This spirit is produced in the desert valleys of Peru, south of the equator. The climate provides a lot of sunlight, and the grapes used for the spirit generate a great deal of sugar, which is not great for wine but is ideal for brandy distillation. This terroir is catalyzed by a geographical denomination of origin that necessitates native yeast fermentation, prohibits barrel aging, and restricts grape usage to a group of eight approved varietals, which produces spirits rich in mineral and fruit flavors and high in purity.
About Macchu Pisco
Each bottle of Macchu Pisco has 10 or more pounds of grapes per bottle. According to Melanie, the farmers are paid above market rate for their grapes, and no chemical sprays are ever used to treat the fruit. The portfolio includes several different bottles and price points, including the premium Macchu Pisco, the super premium La Diablada line, and the luxury Ñusta bottling, which is packaged in a handmade bottle and made in extremely small quantities.
Macchu Pisco Tasting
We tasted through six different expressions during this interview and have provided our tasting notes for you below.
Macchu Pisco – Green, pear aromas on the nose, which largely carry through and ripen on the palate, with a medium-long finish that tastes of orchard fruit peel.

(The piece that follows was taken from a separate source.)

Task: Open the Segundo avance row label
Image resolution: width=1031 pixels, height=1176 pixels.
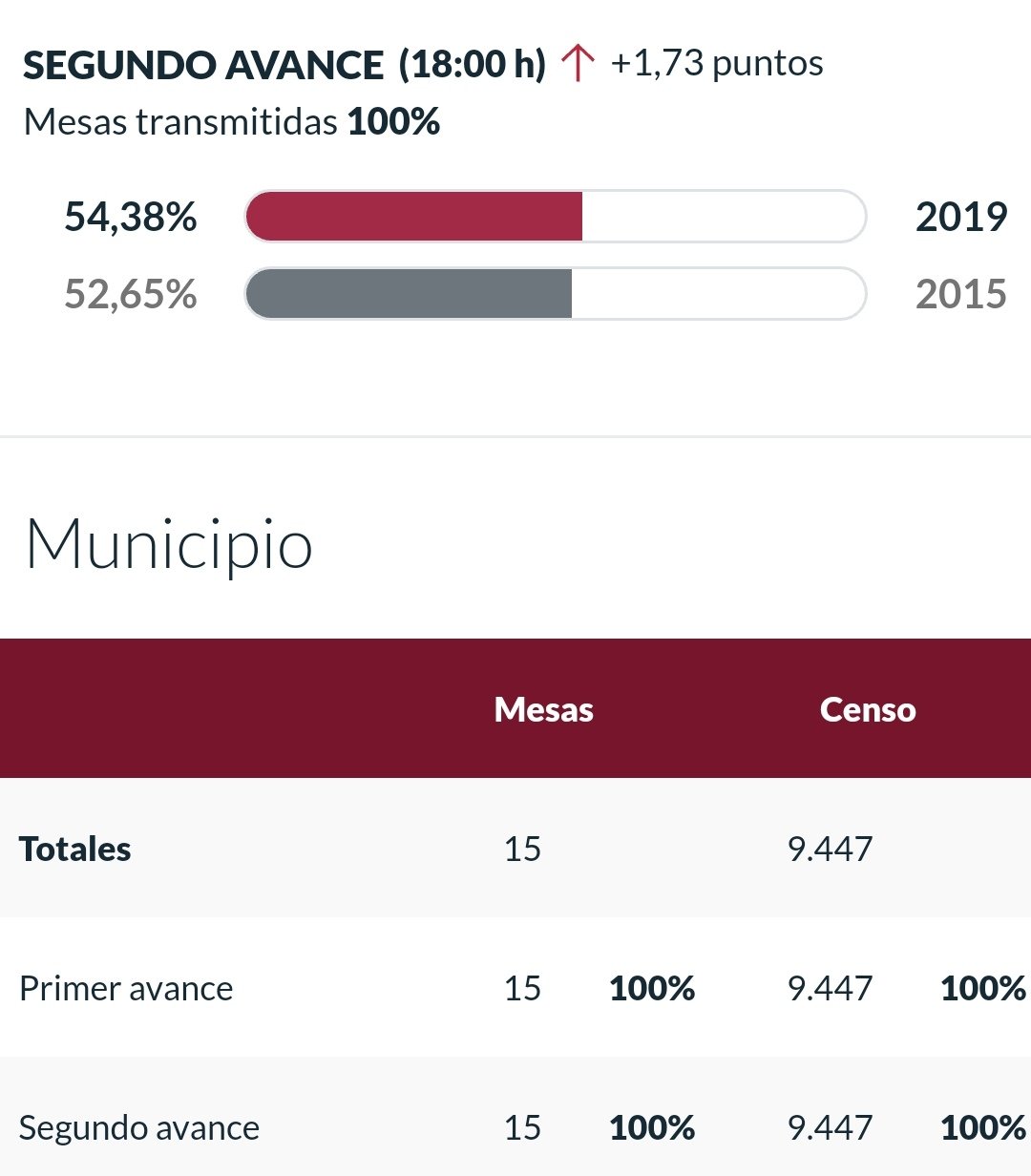Action: pyautogui.click(x=139, y=1127)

La Diablada (Acholado) – A blend of 8 different grapes, named after the dance of good and evil danced during Carnival. Incredibly soft and floral on the nose, with abundant rose perfume and a hint of honeydew melon. On the palate, round and soft, with grapey notes emerging. The finish is even longer than the base expression, with less astringency.
La Diablada Italia – Made using only the Italia (or Muscat of Alexandria) grape, this expression is an exercise in focus. The nose bursts with muscatel sweetness and citrus peel, with the palate presenting an exquisitely round, sweet flavor highlighted by honeysuckle and lees. The finish is, again, medium-long and incredibly mellow.

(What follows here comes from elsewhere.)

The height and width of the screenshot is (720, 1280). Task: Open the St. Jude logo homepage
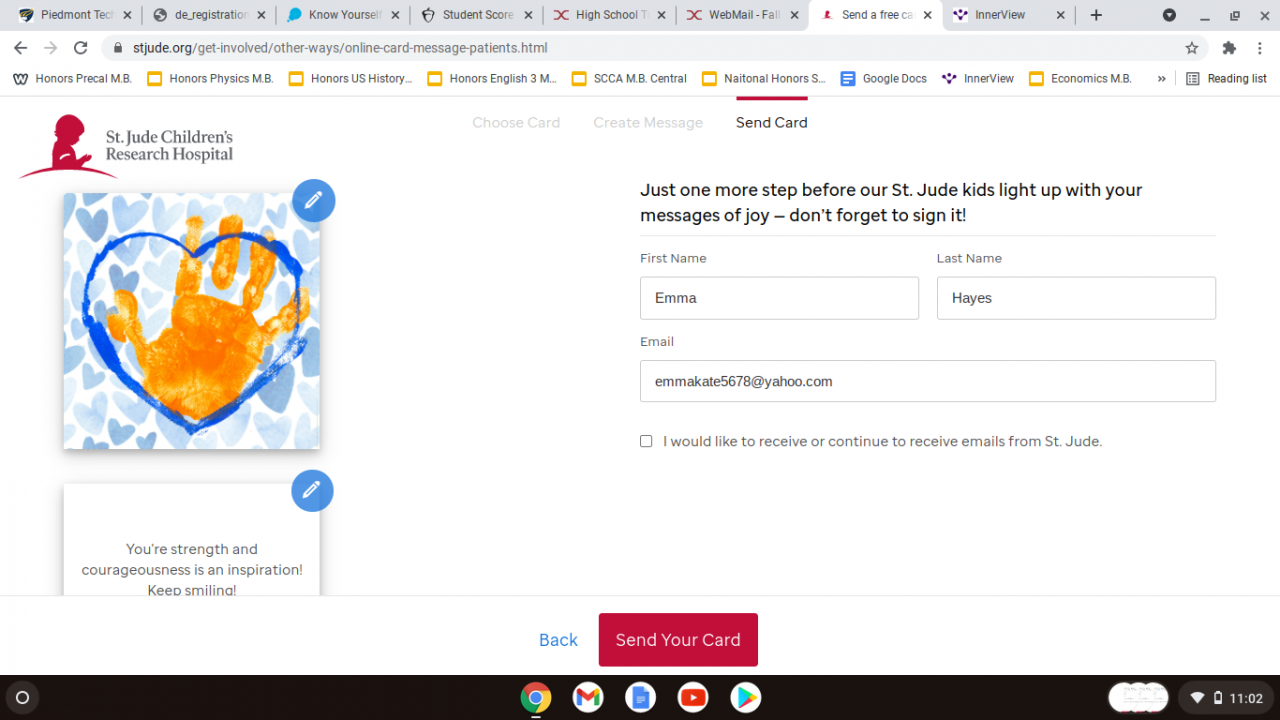click(x=126, y=146)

La Diablada Amelia’s Centenarian (Acholado) – Dedicated to Melanie’s Abuelita, this is another blend of 8 varietals. On the nose, abundant lychee and prickly pear with a bit of characteristic tartaric acid brightness. On the palate, it tastes almost like a watermelon Jolly Rancher; incredibly juicy but wonderfully complex. The finish is, like the others, long and pleasant.

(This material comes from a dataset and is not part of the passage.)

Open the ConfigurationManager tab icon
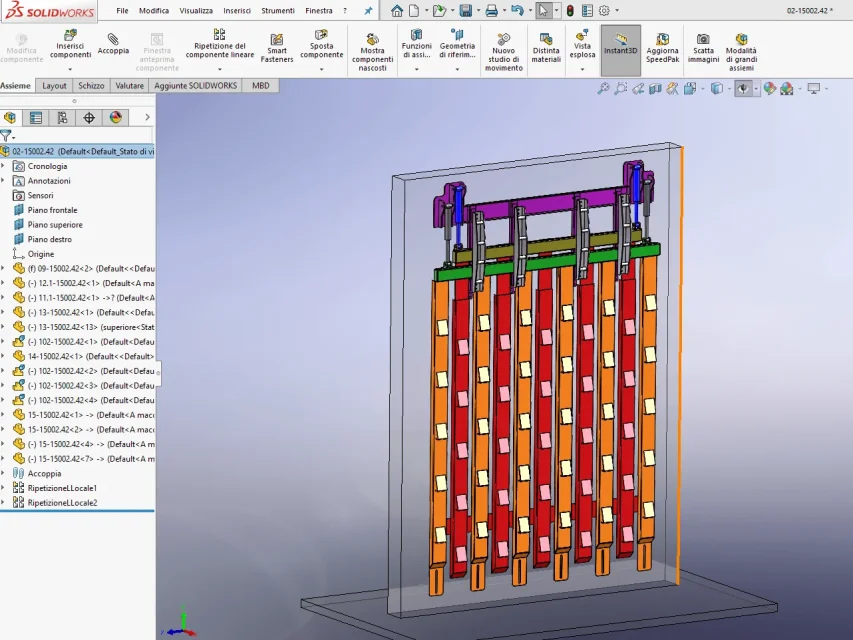This screenshot has width=853, height=640. (62, 118)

Founding Farmers Pisco – Blended by bartender John Arroyo, with a heavy influence by the Italia grape. On the nose, it’s distinctly desserty, compared to the fruit and floral profiles of the other expressions: bready, with cacao and flan notes. On the palate, it’s rich and robust, with the grape emerging to elevate what would otherwise be a very dark flavor profile. The finish, like the nose, is rich and yeasty.
Ñusta – Macchu PIsco’s luxury expression. The nose is bursting with orange blossom and Turkish delight with hints of caramel. On the palate, it balances the grape and the confectionary flavors masterfully. The finish is extremely long and complex, inviting you to sip, consider, sip, consider.